While the first voice we hear is Winnie's, many other voices weave this tale: the Running Buds, a group of men in the town who run together; the different historical residents of Templeton Winnie studies; and the lake monster.

The characters were very real and very interesting. It takes all types to make a town, and Groff allowed them to speak for themselves. I liked hearing about this small town from its beginning, and it's easier to understand a town when you know the people who created it.

I found the tale very busy at first, and I had a hard time following it. Voices switched in what I thought were nonsensical ways. Why the Buds now? Why Prettybones then? What was I supposed to glean from this part of the tale? Was it a clue? I didn't know enough about the tale to pick up yet on clues, so at first I felt out of the loop, stupid.

Maybe that's why I had a hard time sympathizing with Winnie in the beginning: I didn't understand her. Only when I saw her through the eyes of others did I start to appreciate her character and personality. Frankly, the impetus for this change was Clarissa, her stalwart and closest friend, and the Running Buds. If they liked Winnie, so did I. Then again, Winnie wasn't so keen on herself at first, and it's hard to like someone who doesn't like herself.

As the story developed, so did my affection for the tale. It was more engrossing as more of the elements were introduced, as the relationships were developed, as the town became more of a character. It had its own rhythm, and it started to make sense. Groff includes photos at the beginning of the chapters and a map of Templeton, which made it very real for me. I especially liked the illustration of Glimmey. In fact, I'd say Glimmey is my favorite character, followed closely by Clarissa. After a while, I felt like a townie myself.

By the time I was halfway through the book, I was compelled to finish it quickly (not so much the "don't go to sleep until it's finished" quickly, but more "go to the gym to read rather than run" and "just a few more pages before turning off the light").

I found a few elements of the story, however, a little far-fetched. If my mother told me my gestation took 10.5 months, I would know something was up, especially if my relationship had grown as Winnie and Vi's had. I also found the transformation of one of the men of town a little hard to believe because it was illogical in the time span in which it was supposed to occur.

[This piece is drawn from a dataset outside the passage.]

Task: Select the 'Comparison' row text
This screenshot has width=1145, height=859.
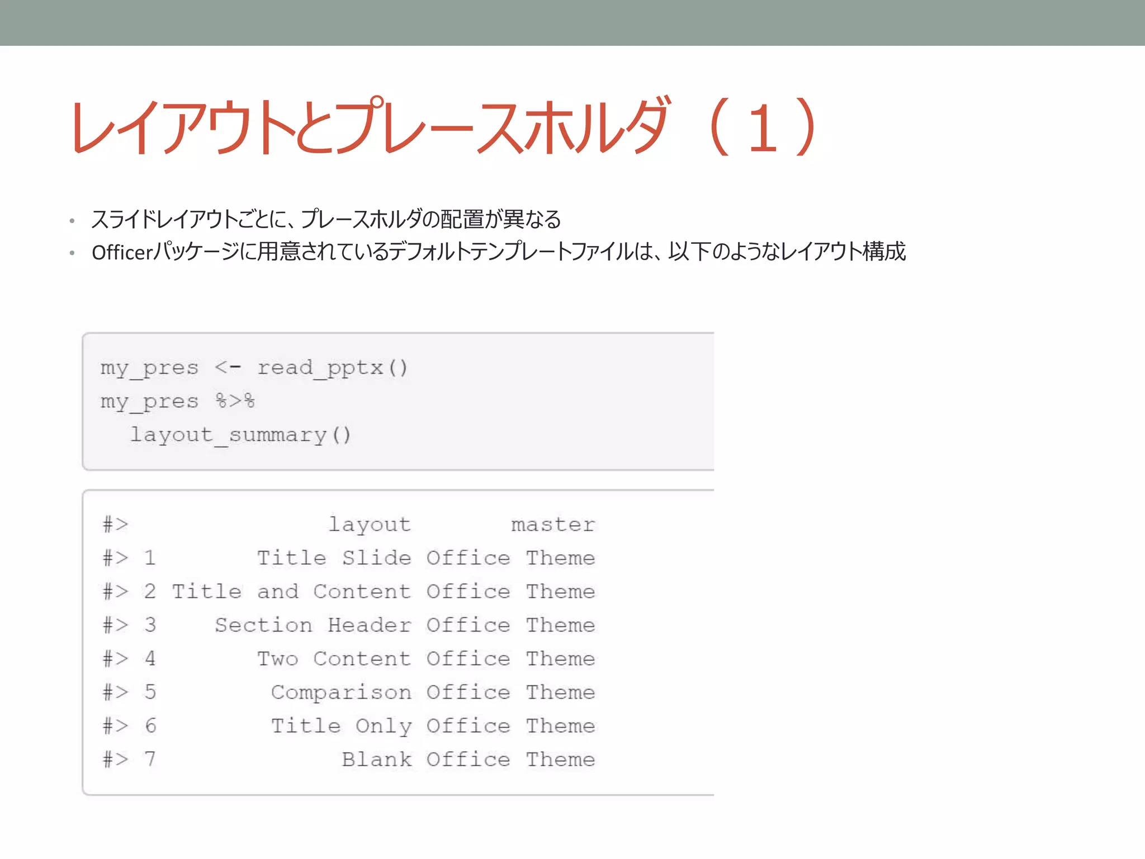Action: [341, 692]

Then again, I wasn't sure exactly how many days or weeks passed during the telling of the tale. Groff was very specific in her passage of time, but Winnie's condition distracted me from that specific chronology. Finally, what happened to Winnie at the end was nearly telegraphed; there was no way Groff would left anything else happen to her heroine. Knowing that made Winnie's situation almost a distraction, and I took little pleasure in that portion of the storyline.

Frankly, I loved the ending. I savored the last few chapters because it all made sense. I also liked the characters so much that I enjoyed spending time with them. It took me a while to get there, but when I did, I was very happy to be there.

In all, I would recommend it. It's a good read and an interesting story. It shows a definite love for a small town and the dichotomy of loving it enough to protect and support it and, at the exact same time, wanting it to be in the rear view mirror.